Science could never have come into being among the animists of central or southern Africa or many other places in the world because they never would have begun to experiment on the natural world, since everything-whether stones or trees or animals or anything else-contained within it living spirits of various gods or ancestors...

JD Curtis said...

(cont).. "Nor could science have originated in India among the Hindus, nor in China among the Buddhists, for both Hinduism and Buddhism teach that the physical world is unreal and that the only reality is that of the world's soul and that the greatest thing anyone has to learn is that the physical world is not real. Therefore, there would have been no point in spending one's life fooling with that which had no reality in the first place.

It waited for Christianity to come and take several of the different strains and weave them together to produce in the sixteenth century the phenomenon we know know as modern science. It was because of a number of basic teachings of Christianity. First of all is the fact that there is a rational God who is the source of all truth, and that this world is a rational world. This gives rise to the possibility of scientific laws.

It is interesting to note that science could not originate in the philisophical view prevelant in the world today. The prevailing philosophy of the Western world is existentialism, which is irrational. It would not be possible for science to develop in an irrational world because science is based on the fact that if water boils at 212 degrees today, it will boil at 212 degrees tomorrow, and the same thing the next day, and that there are certain laws and regularities that control the universe. This all stems from the Christian concept of the god who created the world-a God who is rational and who created a rational world."



Kennedy, D. James and Jerry Newcombe: What If Jesus Had Never been Born?, pgs 94-95, Thomas Nelson Publishers

Source cited in the above by Kennedy-Newcombe:

[1] Jeeves, Malcom; The Scientific Enterprise and the Christian Faith, pg 13, Downers Grove

GentleSkeptic said...

There is no Catholic science, no Hindu science, no Muslim science — just science, a multicultural search for truth.

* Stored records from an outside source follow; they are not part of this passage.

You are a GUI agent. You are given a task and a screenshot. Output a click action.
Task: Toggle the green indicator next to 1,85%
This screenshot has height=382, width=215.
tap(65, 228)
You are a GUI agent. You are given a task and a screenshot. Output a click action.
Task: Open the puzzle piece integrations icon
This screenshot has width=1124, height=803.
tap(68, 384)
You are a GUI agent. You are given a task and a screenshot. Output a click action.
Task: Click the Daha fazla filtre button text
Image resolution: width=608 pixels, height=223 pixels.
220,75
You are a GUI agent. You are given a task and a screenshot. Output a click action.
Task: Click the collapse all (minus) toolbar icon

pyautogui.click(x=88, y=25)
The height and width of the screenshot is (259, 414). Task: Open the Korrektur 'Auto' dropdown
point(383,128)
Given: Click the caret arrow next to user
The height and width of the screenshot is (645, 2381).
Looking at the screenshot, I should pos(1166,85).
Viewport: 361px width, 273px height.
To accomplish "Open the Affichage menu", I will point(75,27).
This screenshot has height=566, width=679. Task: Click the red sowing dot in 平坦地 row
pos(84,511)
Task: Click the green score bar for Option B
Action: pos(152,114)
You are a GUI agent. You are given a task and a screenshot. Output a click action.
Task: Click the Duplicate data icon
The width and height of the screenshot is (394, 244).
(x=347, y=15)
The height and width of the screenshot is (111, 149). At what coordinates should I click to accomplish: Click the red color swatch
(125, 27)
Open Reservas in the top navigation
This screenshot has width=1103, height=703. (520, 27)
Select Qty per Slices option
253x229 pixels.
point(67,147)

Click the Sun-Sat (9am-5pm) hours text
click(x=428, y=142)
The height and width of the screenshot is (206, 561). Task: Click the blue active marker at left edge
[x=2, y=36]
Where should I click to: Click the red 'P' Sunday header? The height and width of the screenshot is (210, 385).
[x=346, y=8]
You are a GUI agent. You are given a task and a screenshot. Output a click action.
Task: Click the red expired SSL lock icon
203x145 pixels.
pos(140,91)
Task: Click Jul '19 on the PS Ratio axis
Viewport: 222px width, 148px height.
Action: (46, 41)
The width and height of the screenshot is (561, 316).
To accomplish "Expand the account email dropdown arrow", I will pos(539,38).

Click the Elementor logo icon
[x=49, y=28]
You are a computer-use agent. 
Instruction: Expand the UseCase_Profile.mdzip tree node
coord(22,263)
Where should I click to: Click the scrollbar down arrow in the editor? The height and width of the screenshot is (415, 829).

http://www.usatoday.com/news/opinion/forum/2010-10-11-column11_ST_N.htm

One wonders why, if you're so convinced of the unique scientific prowess of the Catholic church, you so vehemently disagree with their conclusions about evolution.

Froggie said...

The bible has done more to stifle science than support it.
Look at the Discovery institute, Creation Science Ministries Answers in Genesis, Reasons to Believe and all the other Anti science entities, all who say the bible supports their idiotic claims.
Organized religion is an engine of grief.